A common insult is to negatively compare it to its source material. Yes, the show is nothing like the comics. Who cares! I read them all the time when I was a kid and every single one was something along the lines of: “Archie broke his foot and now Betty and Veronica are fighting to see who gets to bring him soup! Oh no, Jughead spilled mustard on Betty’s dress and now she can’t go to the dance!” Why would you watch boring teens do stupid stuff instead of watching cool new Betty explore her serial killer genes while Veronica manages her speakeasy and Cheryl talks to the the two-year-old non-decomposed corpse of her brother? Why?

“Riverdale’s” strongest asset is its ability to fearlessly dive head-on into nonsense. For instance, Archie got mauled by a bear in the cabin where he lives alone after escaping from prison at age 17. Veronica’s dad makes a political power ploy resulting in a mass seizure that leaves the town quarantined. Cheryl is haunted by a doll that possesses the spirit of the triplet she absorbed in the womb. And somehow there is still time to fit in a musical that no one has ever heard of. Really, nothing is off limits. Each episode presents another world of possibilities.

Coronavirus tragically stole our last three episodes of season four, robbing us of prom, graduation and a presumably thrilling conclusion. Production on season five was halted indefinitely, but just last week, Instagram stories of flights to Vancouver followed by news articles confirmed that filming is back on (with a three times a week COVID test mandate.)
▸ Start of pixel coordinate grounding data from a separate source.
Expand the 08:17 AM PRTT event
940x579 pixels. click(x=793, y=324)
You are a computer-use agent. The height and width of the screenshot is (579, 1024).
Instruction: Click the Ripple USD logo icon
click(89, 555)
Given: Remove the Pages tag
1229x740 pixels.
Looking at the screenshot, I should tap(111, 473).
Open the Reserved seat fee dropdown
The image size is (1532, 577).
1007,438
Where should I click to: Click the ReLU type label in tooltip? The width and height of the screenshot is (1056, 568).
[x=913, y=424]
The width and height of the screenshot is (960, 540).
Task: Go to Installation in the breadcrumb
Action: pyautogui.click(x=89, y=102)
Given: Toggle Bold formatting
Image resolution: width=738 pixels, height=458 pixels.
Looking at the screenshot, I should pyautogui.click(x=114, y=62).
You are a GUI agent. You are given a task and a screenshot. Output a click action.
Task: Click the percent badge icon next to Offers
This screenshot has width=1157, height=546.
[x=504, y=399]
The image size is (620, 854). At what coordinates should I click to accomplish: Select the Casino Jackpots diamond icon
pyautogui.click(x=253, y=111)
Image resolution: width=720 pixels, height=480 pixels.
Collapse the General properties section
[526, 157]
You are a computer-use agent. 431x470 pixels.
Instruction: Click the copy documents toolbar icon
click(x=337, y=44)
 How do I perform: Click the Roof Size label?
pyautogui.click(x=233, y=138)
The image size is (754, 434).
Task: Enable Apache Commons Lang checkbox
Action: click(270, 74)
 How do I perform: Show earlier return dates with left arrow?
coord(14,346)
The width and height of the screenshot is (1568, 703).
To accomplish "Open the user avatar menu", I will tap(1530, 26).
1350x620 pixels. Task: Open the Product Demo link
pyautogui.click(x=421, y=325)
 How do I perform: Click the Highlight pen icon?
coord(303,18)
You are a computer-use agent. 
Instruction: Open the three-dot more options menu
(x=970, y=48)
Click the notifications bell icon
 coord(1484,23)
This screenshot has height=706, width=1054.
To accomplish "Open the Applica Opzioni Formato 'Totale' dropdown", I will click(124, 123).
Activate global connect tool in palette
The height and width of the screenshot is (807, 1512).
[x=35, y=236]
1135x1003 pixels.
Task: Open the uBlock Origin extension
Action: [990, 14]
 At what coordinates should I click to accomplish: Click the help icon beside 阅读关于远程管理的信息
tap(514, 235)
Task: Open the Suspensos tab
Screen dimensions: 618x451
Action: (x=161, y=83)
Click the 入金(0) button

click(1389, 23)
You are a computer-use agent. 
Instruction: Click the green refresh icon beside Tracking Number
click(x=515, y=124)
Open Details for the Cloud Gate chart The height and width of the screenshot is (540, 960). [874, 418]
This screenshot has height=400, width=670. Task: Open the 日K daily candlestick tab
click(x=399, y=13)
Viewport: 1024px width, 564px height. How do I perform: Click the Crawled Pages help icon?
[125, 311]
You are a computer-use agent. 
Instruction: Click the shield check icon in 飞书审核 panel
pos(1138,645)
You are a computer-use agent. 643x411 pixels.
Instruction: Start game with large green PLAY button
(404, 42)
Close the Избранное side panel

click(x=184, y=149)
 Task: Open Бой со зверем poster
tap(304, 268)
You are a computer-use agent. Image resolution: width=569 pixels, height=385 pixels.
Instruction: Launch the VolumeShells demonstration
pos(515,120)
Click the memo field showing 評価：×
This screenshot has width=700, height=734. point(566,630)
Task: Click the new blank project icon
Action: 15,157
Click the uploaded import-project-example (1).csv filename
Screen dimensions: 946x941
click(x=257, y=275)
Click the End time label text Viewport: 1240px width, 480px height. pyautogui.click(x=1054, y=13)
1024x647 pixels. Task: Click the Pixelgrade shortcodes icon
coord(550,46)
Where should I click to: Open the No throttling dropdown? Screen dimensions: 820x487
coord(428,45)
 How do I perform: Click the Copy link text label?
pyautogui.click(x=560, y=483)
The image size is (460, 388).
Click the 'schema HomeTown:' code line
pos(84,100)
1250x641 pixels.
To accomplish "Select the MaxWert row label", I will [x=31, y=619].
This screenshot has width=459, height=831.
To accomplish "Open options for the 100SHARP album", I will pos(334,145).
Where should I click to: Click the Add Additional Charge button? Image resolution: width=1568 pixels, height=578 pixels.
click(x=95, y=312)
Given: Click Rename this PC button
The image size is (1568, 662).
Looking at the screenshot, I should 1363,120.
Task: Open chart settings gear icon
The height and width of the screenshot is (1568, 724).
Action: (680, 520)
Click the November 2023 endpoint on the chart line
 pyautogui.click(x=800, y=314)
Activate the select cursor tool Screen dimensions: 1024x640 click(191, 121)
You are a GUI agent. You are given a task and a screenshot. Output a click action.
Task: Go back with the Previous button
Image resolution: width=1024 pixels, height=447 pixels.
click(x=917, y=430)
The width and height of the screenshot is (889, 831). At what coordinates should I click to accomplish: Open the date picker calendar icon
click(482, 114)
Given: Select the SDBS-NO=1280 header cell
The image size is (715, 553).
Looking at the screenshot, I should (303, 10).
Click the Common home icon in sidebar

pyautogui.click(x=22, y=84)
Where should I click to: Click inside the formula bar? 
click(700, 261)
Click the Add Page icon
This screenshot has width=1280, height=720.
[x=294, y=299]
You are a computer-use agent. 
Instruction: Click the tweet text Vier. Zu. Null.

Once you let go of your preconceived notions and accept the fact that it’s not supposed to be realistic (never was!), you understand that “Riverdale” is different from other teen shows. True unfiltered campiness shines in every episode so much that it starts to seem a little brilliant. It boasts a genuinely talented cast and crew and characters you become connected to. When you let yourself enjoy “Riverdale” despite its flaws, you open yourself up to a world of entertainment.